### GOAL OF THE EXERCISE
Locate every line in the records below that holds the word "click" and return each one.
** DATASET follows **
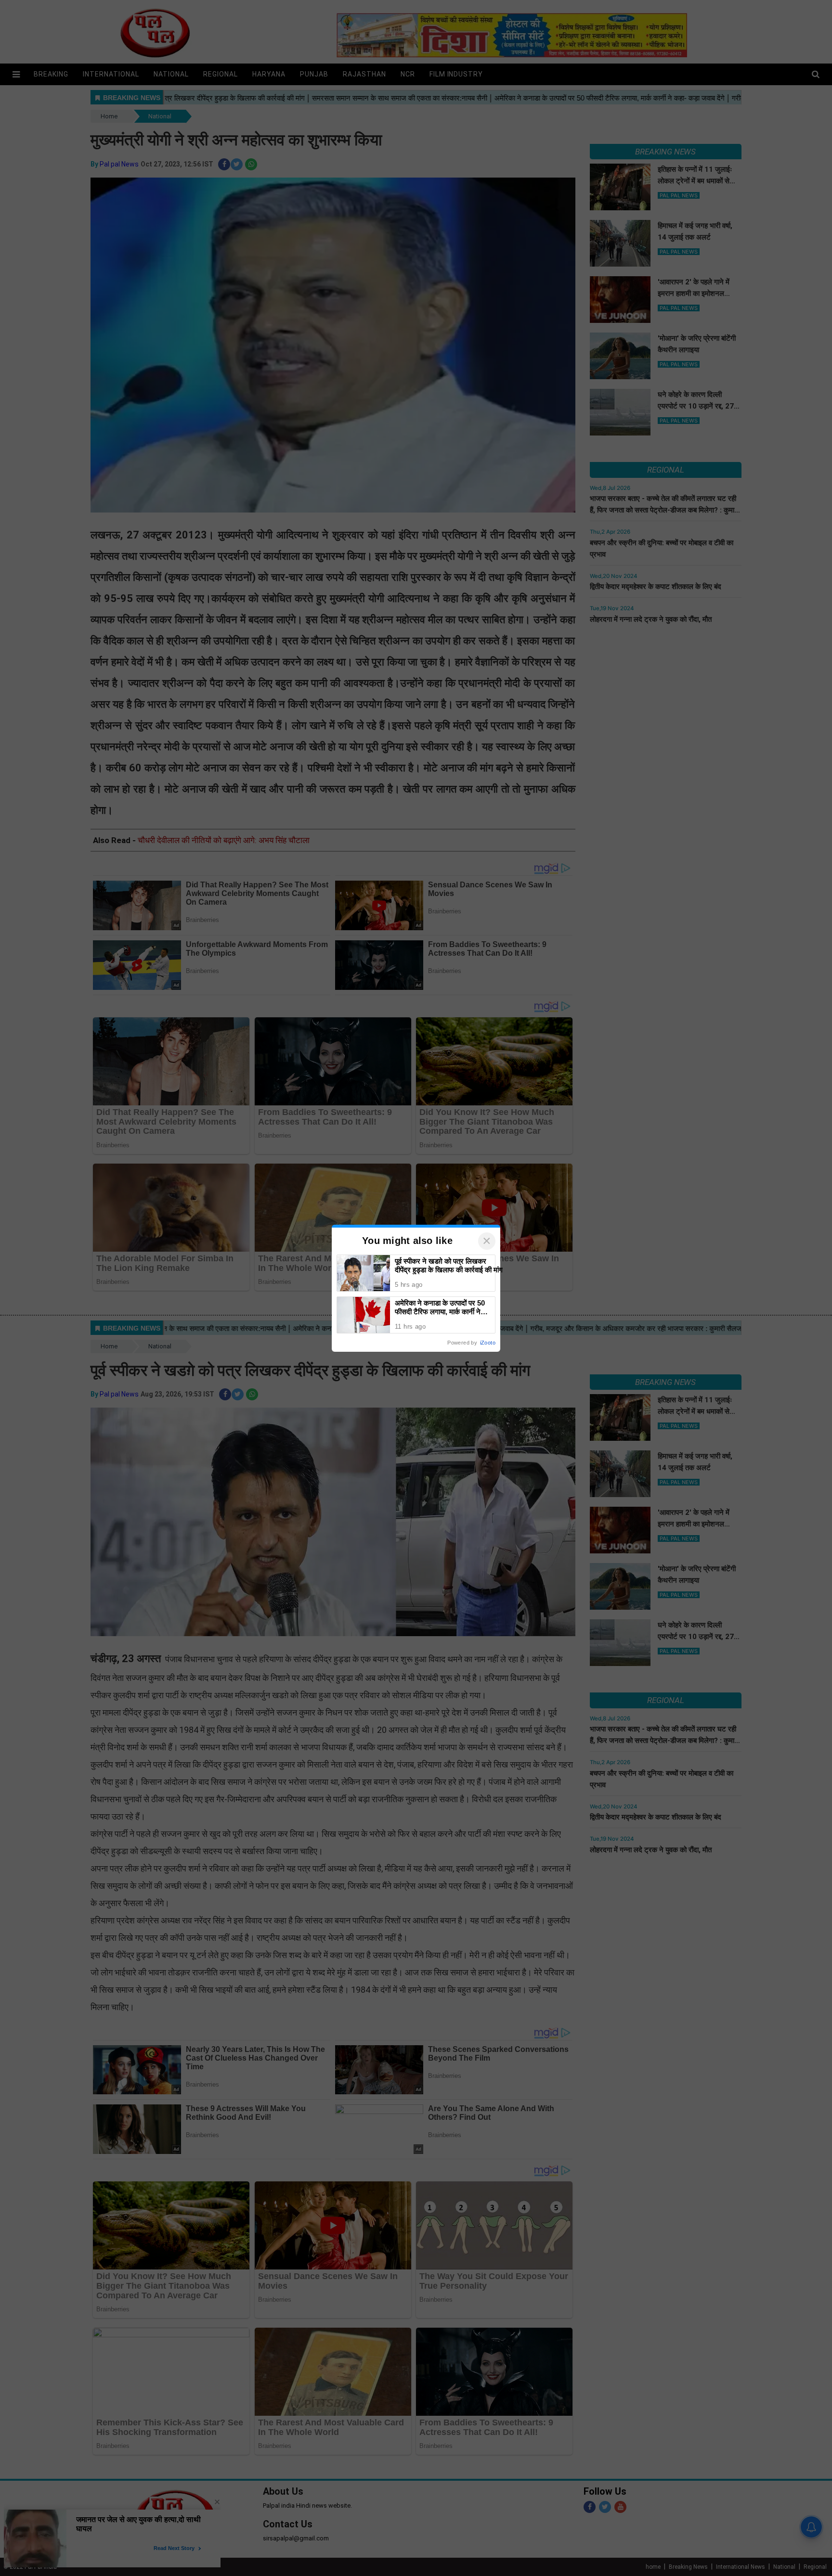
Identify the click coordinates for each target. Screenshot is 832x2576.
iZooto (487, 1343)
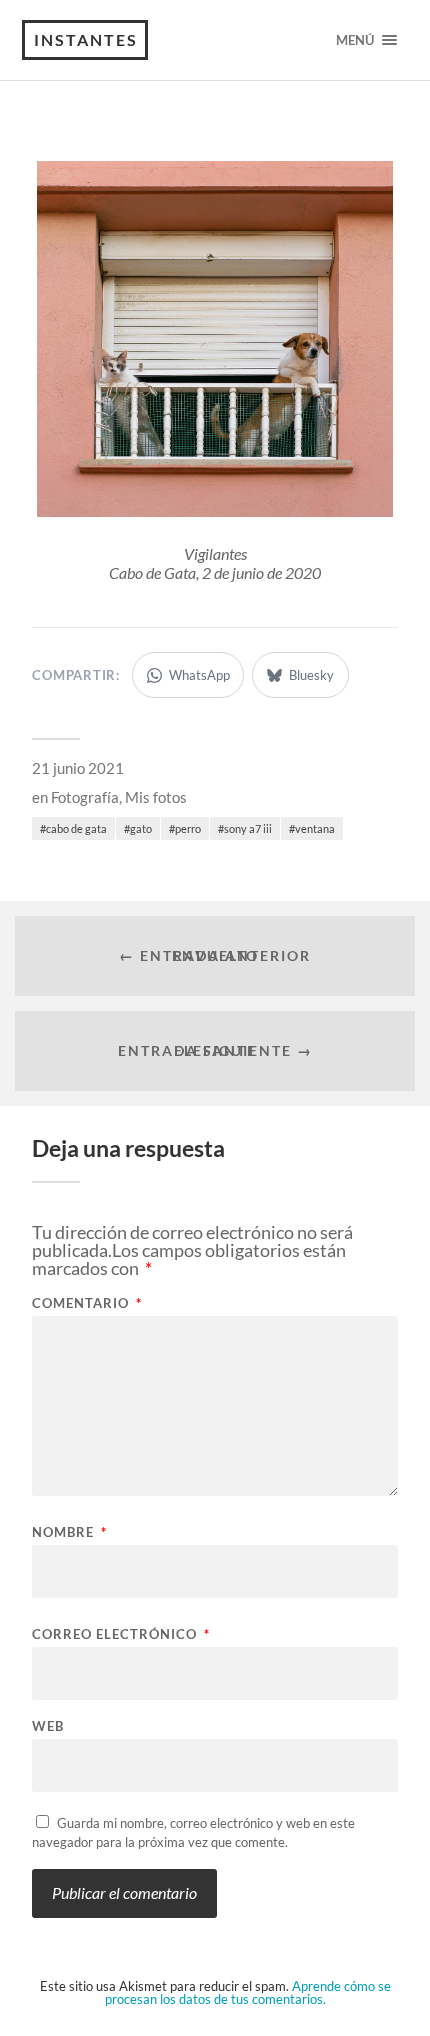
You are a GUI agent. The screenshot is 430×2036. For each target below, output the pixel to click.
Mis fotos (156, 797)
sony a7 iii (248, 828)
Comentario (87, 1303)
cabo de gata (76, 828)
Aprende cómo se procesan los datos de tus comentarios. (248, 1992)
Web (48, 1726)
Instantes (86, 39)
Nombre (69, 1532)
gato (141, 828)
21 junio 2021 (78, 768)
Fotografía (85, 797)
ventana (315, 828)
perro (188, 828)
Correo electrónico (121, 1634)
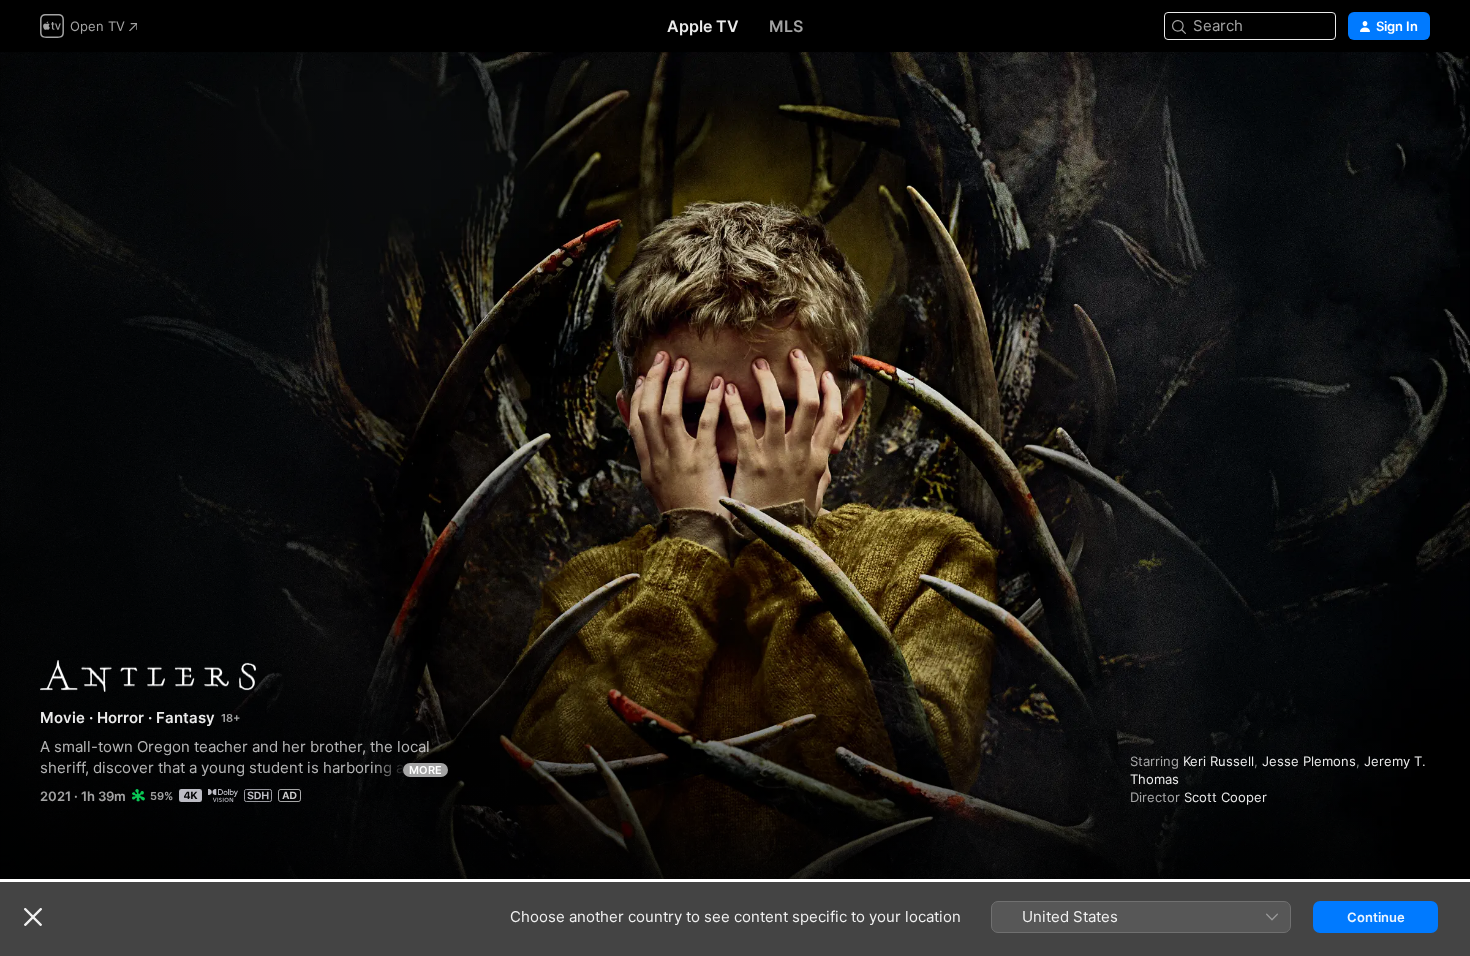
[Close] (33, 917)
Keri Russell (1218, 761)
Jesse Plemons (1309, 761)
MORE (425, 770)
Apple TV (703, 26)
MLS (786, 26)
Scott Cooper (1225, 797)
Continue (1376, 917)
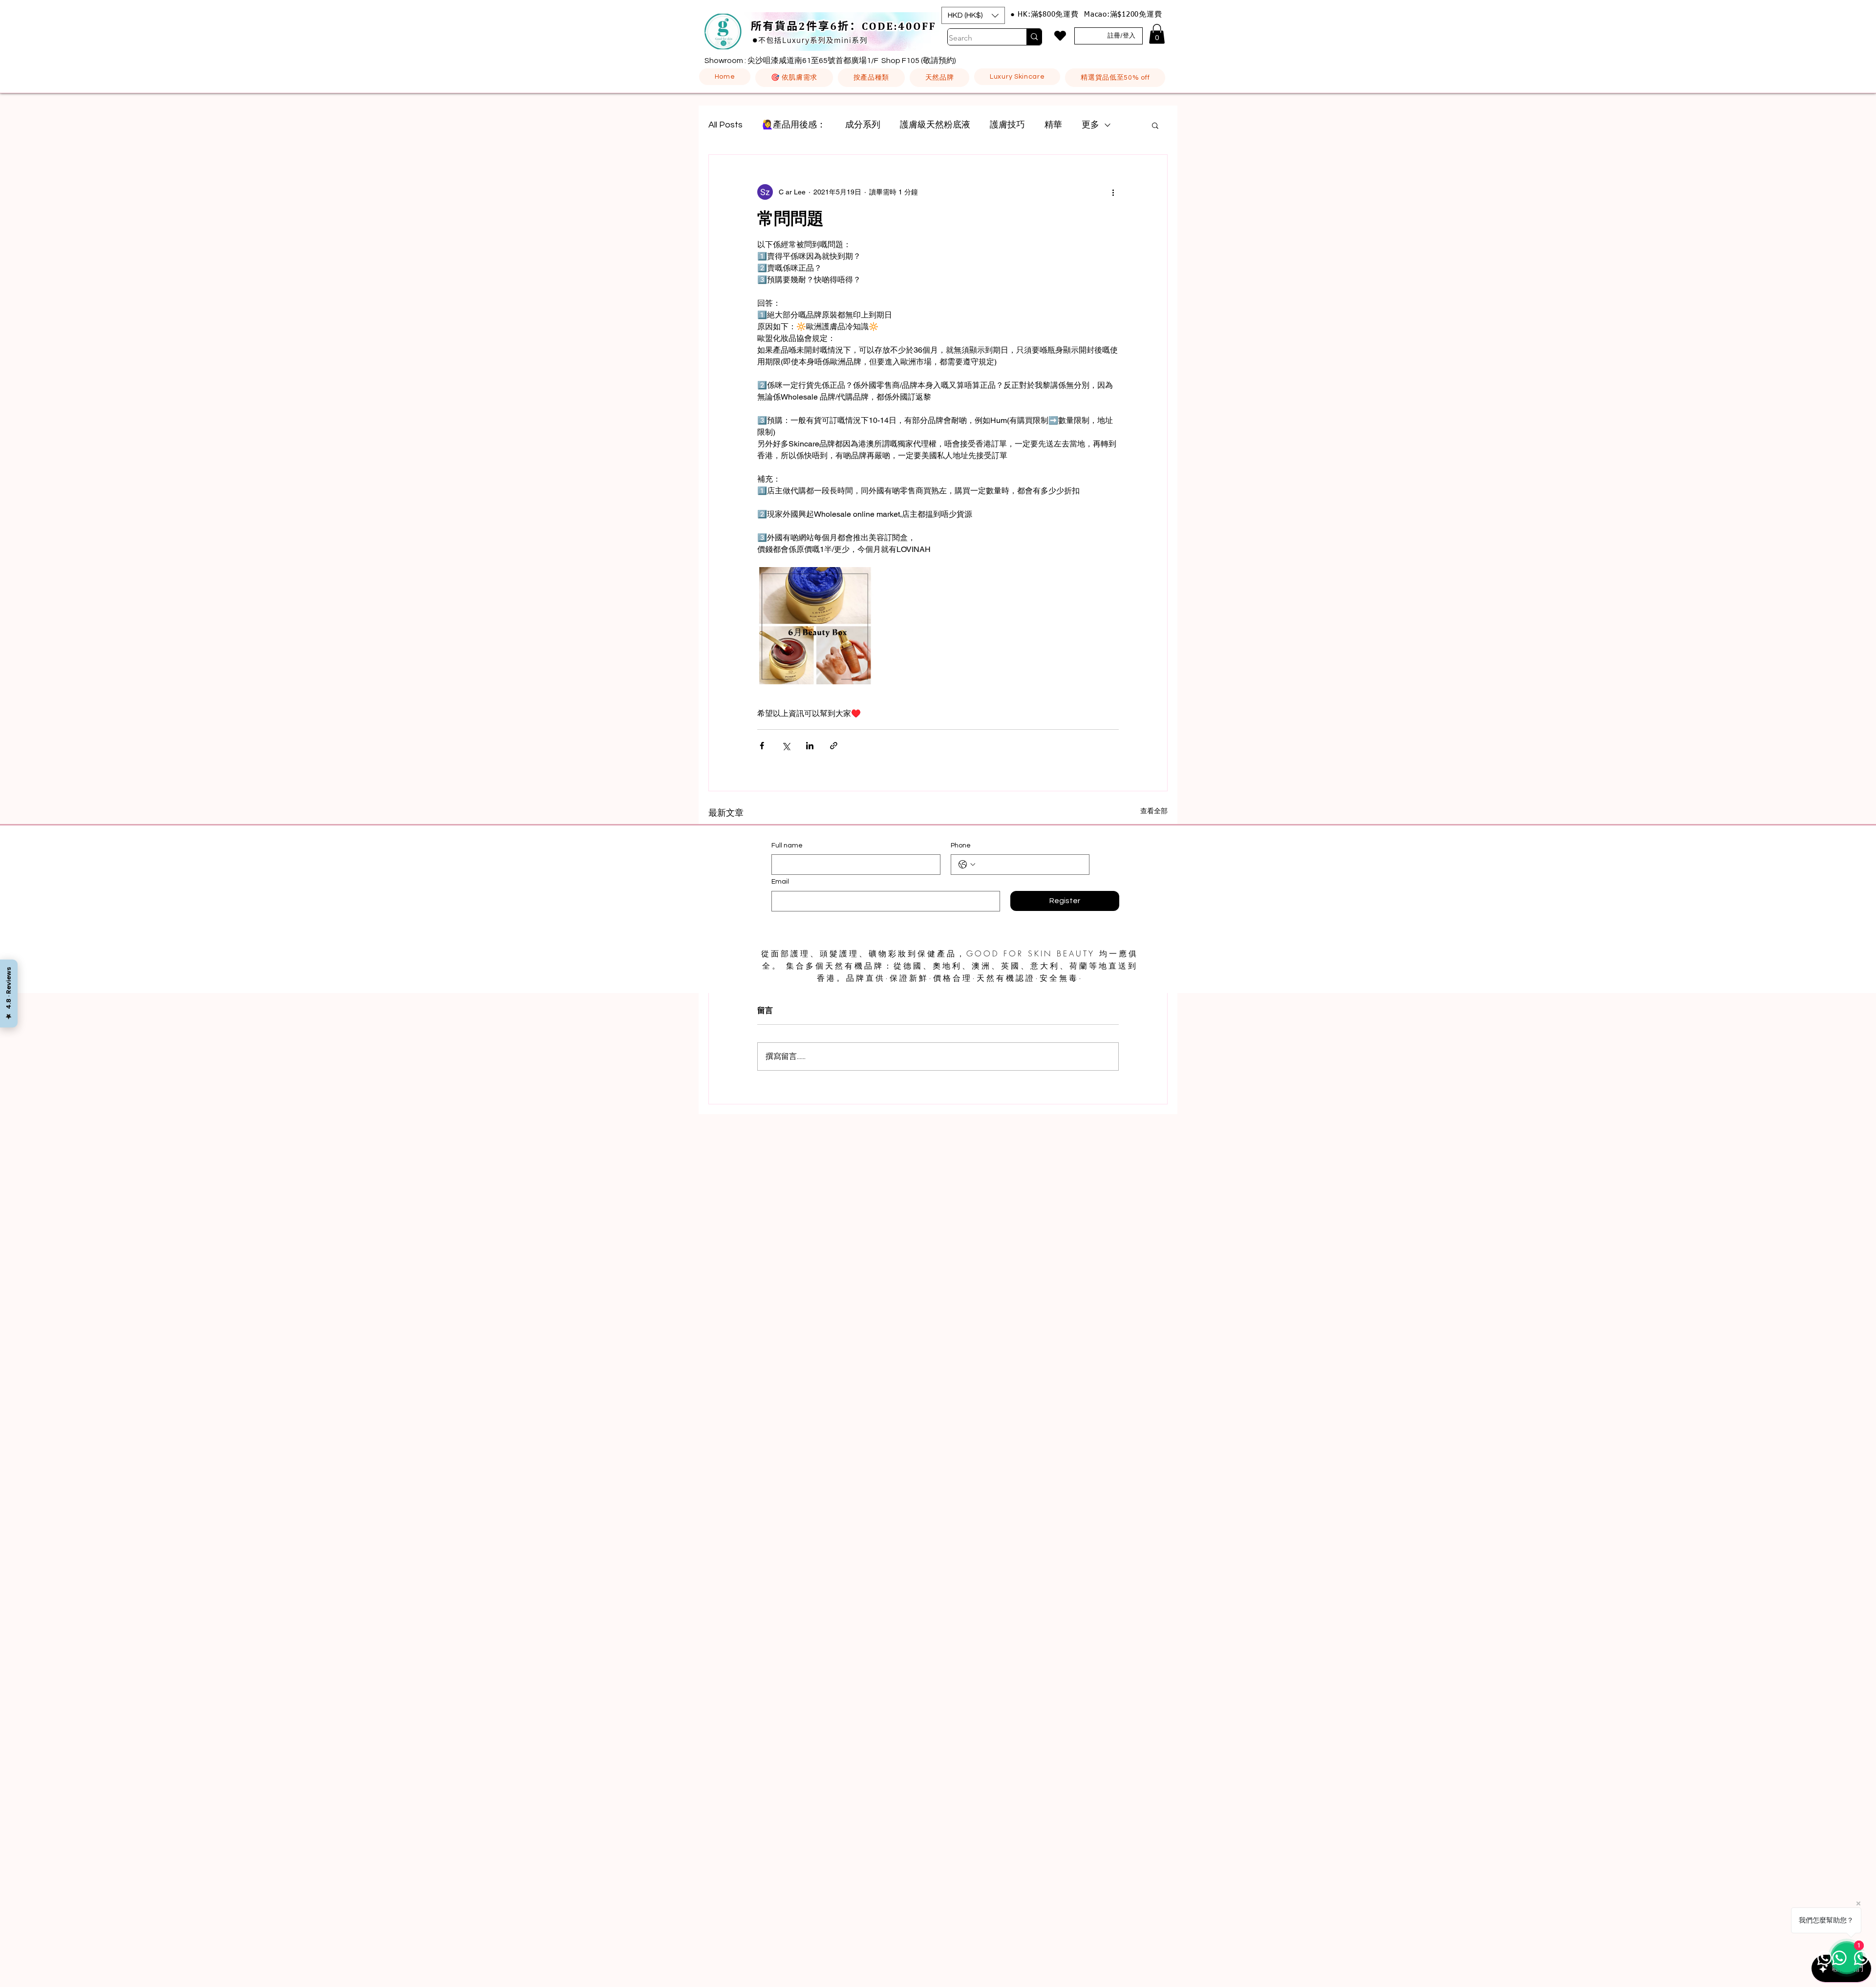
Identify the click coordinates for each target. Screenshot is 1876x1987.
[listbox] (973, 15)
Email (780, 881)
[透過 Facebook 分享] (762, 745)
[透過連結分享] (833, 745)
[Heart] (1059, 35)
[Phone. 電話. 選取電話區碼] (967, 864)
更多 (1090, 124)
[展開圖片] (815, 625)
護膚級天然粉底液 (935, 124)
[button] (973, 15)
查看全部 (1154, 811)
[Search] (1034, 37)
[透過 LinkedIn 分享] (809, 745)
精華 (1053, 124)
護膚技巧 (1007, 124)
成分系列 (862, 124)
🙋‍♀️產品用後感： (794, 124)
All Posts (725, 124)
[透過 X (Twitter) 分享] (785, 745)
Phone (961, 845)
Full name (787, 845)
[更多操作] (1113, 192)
** End of DATASET **
### RESULT
Identify the click coordinates for each target. Screenshot is 832x2576.
You are a GUI agent. The screenshot is 430×2036. For each target below, output the pixel to click.
Identify the click coordinates for each target. Screenshot is 1876x1987.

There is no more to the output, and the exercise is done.